A number of key issues in brain tumor drug development are related to measuring whether a new treatment is effective in delivering benefit to patients. The goals or benefits of a drug are called “endpoints.” The endpoint primarily used in brain tumor drug evaluation is the extension of overall survival (OS). Other endpoints may relate to reducing the symptoms of brain tumors including the retention of neuro-cognitive function, reduction of the need for steroids, reduction in fatigue, improving in other functional areas.
While the FDA has authority to approve therapies based on clinical trials endpoints other than OS, it remains the one that is used the most and is often the sole endpoint for a trial. A recent analysis of current brain tumor drugs within the clinical trial pipeline illustrates the lack of phase II or III trials with primary endpoints other than overall survival. However, demonstrating OS in brain tumor clinical trials is complex, lengthy, expensive, and has proven the hardest measure to meet.
This suggests a number of challenges including: lack of guidance from regulatory bodies about alternative endpoints for brain tumor drugs, ad a lack of standards for metrics and data collection procedures which industry can use to demonstrate efficacy based on alternative endpoints
The promise of new therapies that could address overall survival rates and improve net symptoms would be ideal for the brain tumor community, however, drugs which possess either overall survival or another improvement to quality of life are still of great value.
With a more clear-cut pathway through the regulatory process, further biotech and pharmaceutical investment into brain tumor drug development may be incentivized and early stage treatments showing promise will stand a greater chance of gaining accelerated approval, hopefully encouraging a new pipeline for treatments that can help patients.

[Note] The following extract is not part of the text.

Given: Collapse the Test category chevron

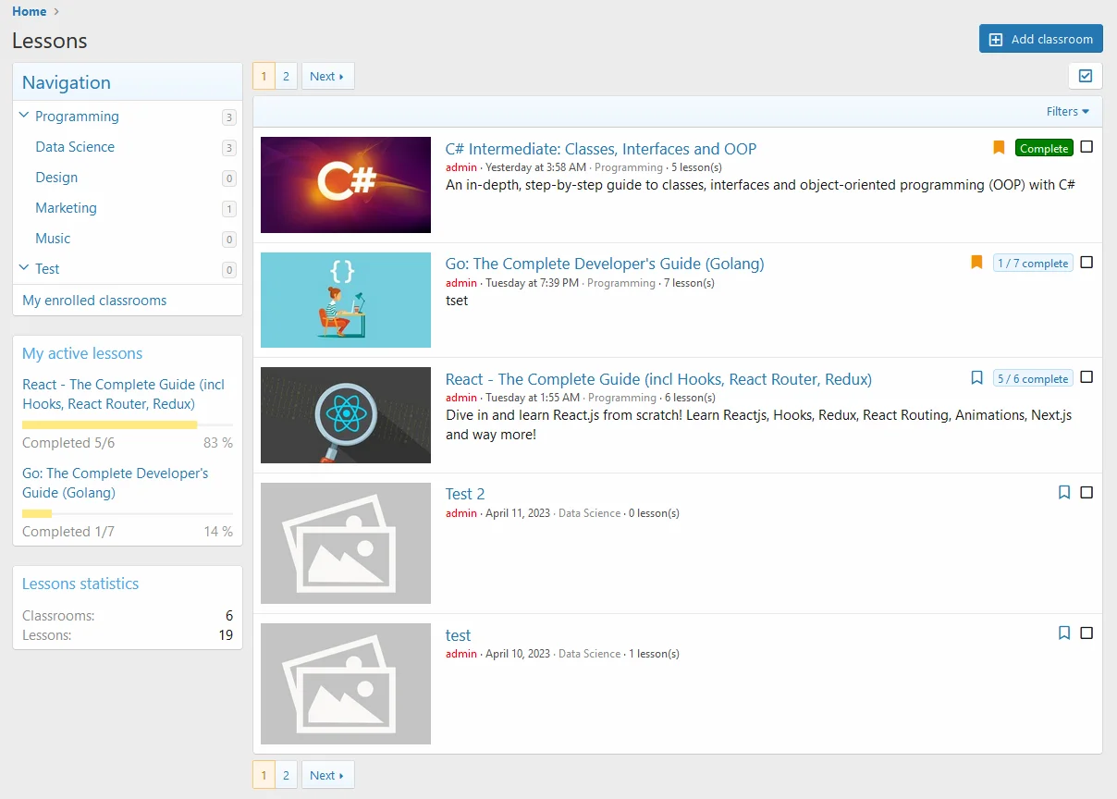Looking at the screenshot, I should coord(24,268).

National Brain Tumor Society’s Clinical Trial Endpoints Initiative will strive to create change and illustrate the value of pursuing the use of alternative endpoints in the therapy evaluation and approval process.
To determine, more specifically, the impediments to more widespread use of acceptable alternative endpoints in brain tumor clinical trials, the National Brain Tumor Society formed an expert Endpoints Steering Committee. Led by Patrick Wen, M.D. and Terri Armstrong, Ph.D., this Committee serves as an advisory board for current and future issues related to brain tumor clinical trial endpoints. Working together with the Endpoints Steering Committee, the National Brain Tumor Society requested a meeting with the U.S. Food and Drug Administration (FDA) to discuss how various stakeholders in brain tumor drug development could work together to increase the volume and speed of approvals for new treatments. The FDA graciously agreed, and the subsequent meeting made clear the need to convene an even larger cross-section of the brain tumor drug development field to advance the conversation.
National Brain Tumor Society suggested holding a series of workshops to present the state of the field in brain tumor endpoint measurement and contribute to the development of criteria required for designing valid clinical trials using alternative endpoints. It is our hope these changes will create more incentives for future research and investment in brain tumor treatments and deliver a pipeline of new drugs to the community. The FDA again offered their support to participate in the workshops if the brain tumor community came together.
From there, the Jumpstarting Brain Tumor Drug Development Coalition was created to convene all the necessary stakeholders (patients advocacy and philanthropic organizations; medical imaging companies; biotech and pharmaceutical companies; neuro-radiologists; neuro-oncologists; contract research organizations; the National Cancer Institute; and the FDA) in two separate workshops to advance alternative endpoints for brain tumor clinical trials.